* WHAT TO DO: Go through the listing below and gather every line with the word "Viewport".

* RECORDS TO USE:
-- Opening Marker --

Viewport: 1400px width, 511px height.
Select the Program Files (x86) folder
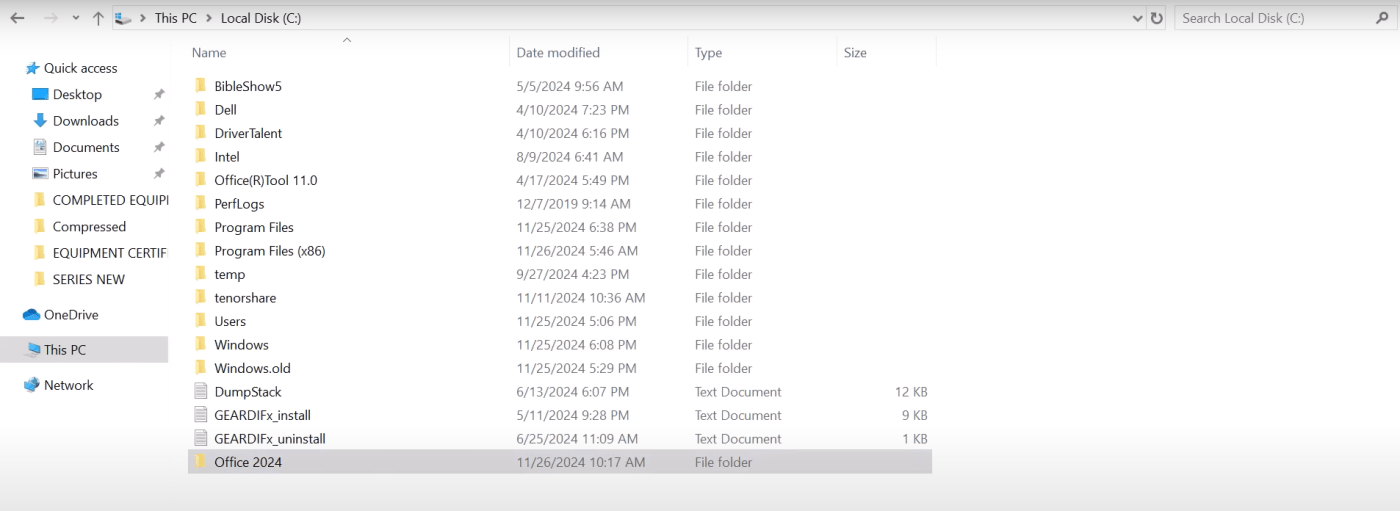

-- Closing Marker --
-- Opening Marker --

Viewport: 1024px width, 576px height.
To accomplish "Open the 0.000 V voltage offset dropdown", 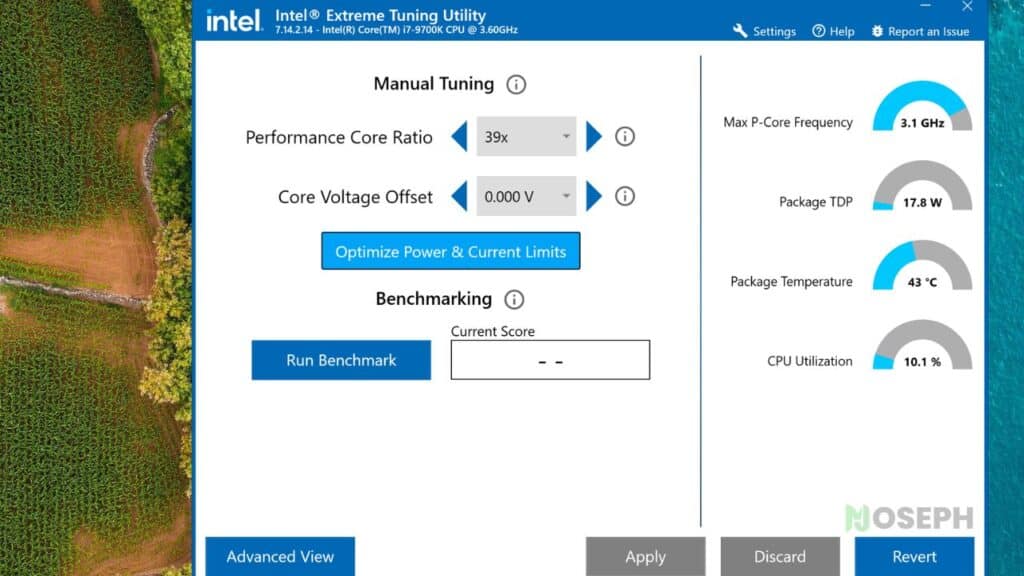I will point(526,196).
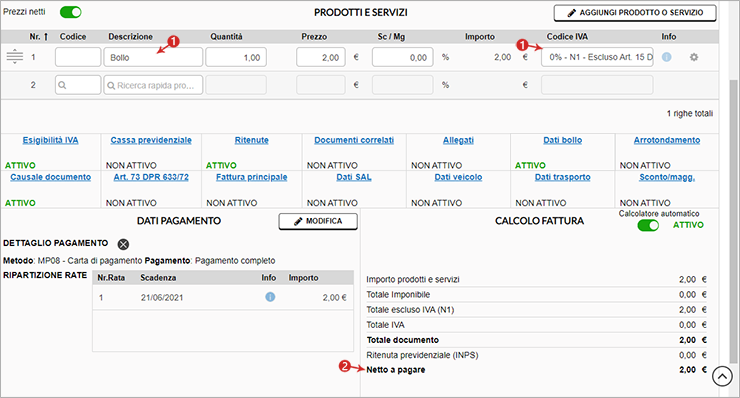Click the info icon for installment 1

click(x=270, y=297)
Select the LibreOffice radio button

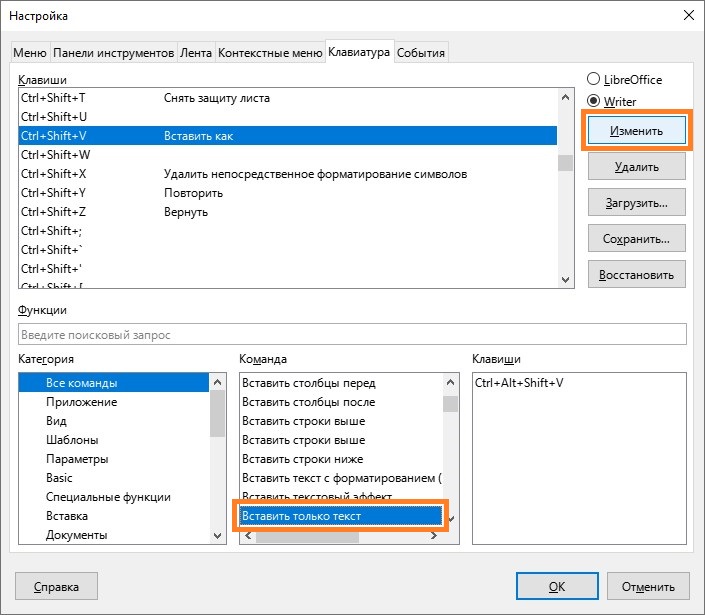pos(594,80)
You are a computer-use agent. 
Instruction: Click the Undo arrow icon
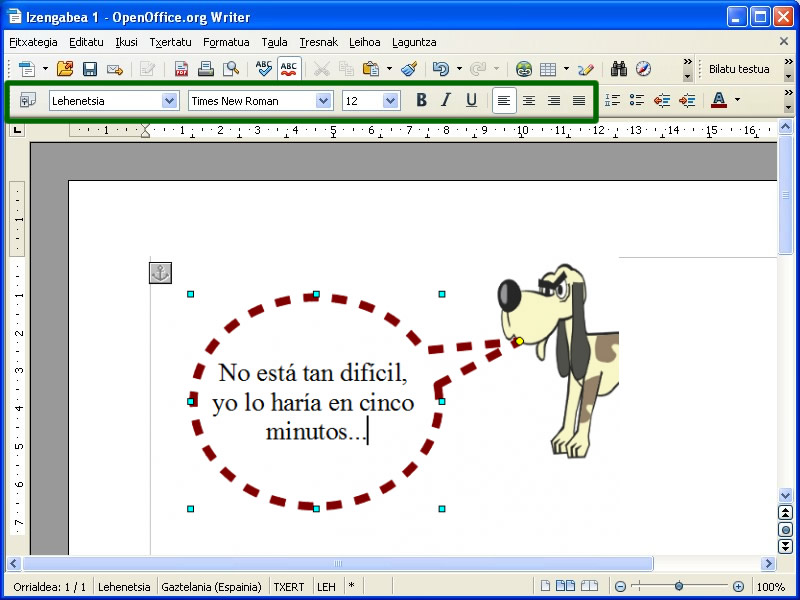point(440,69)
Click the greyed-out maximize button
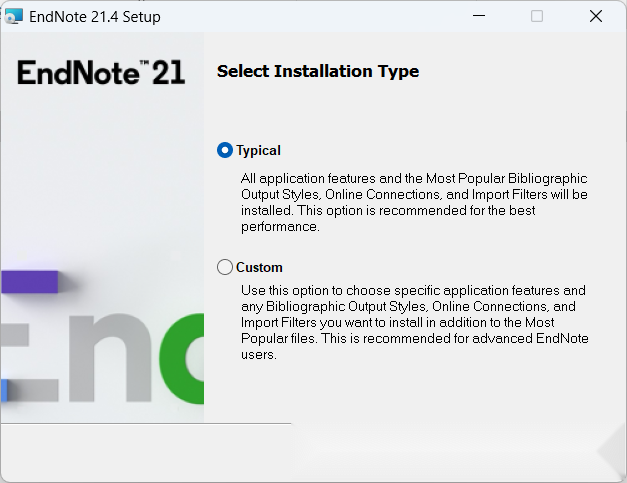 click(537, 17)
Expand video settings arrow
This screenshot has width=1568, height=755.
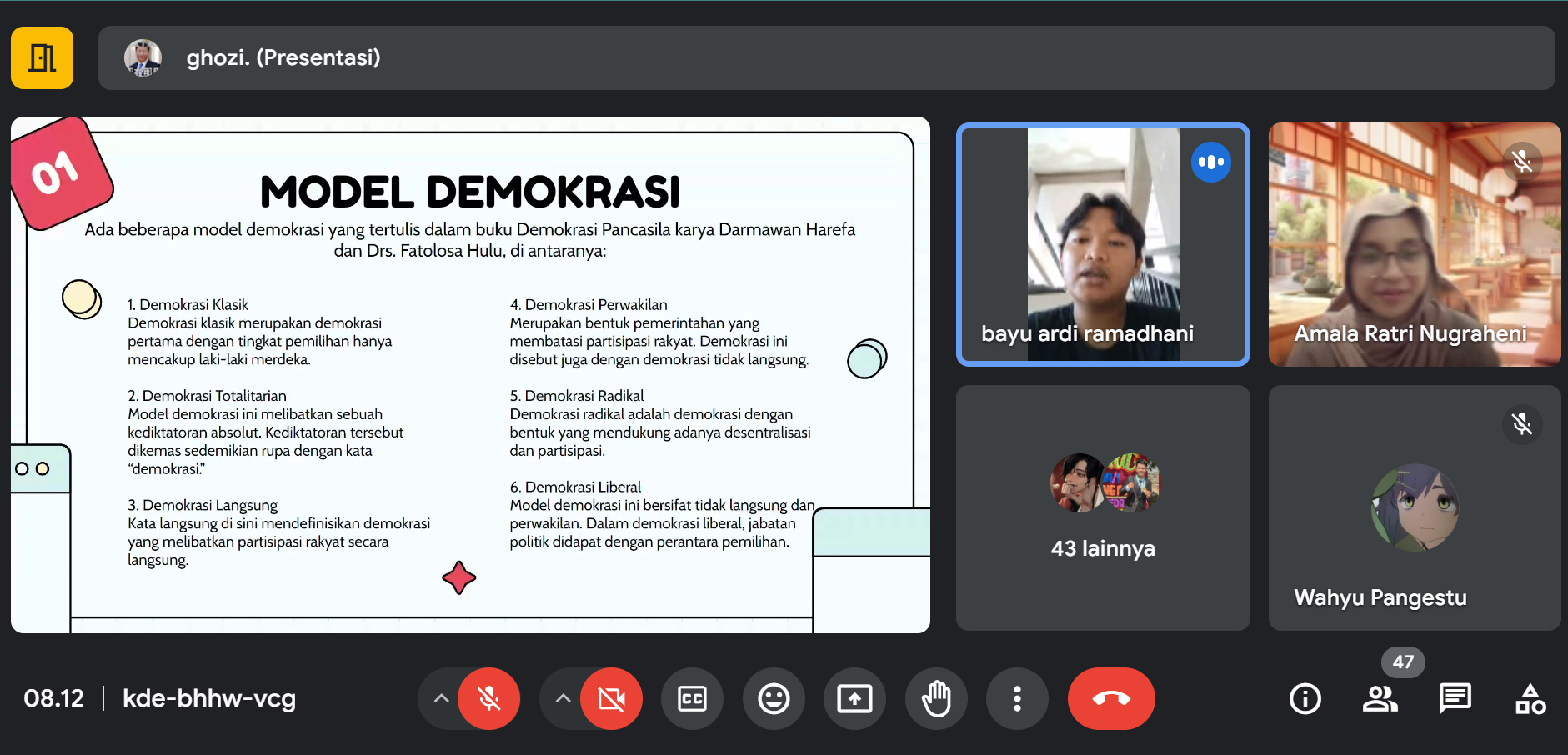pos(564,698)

-- Closing Marker --
-- Opening Marker --

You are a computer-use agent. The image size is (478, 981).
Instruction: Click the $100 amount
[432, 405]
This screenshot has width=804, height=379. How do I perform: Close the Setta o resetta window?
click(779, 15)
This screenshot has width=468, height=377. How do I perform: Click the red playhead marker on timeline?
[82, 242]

-- Closing Marker --

* RESPONSE:
Viewport: 1400px width, 511px height.
Viewport: 1024px width, 576px height.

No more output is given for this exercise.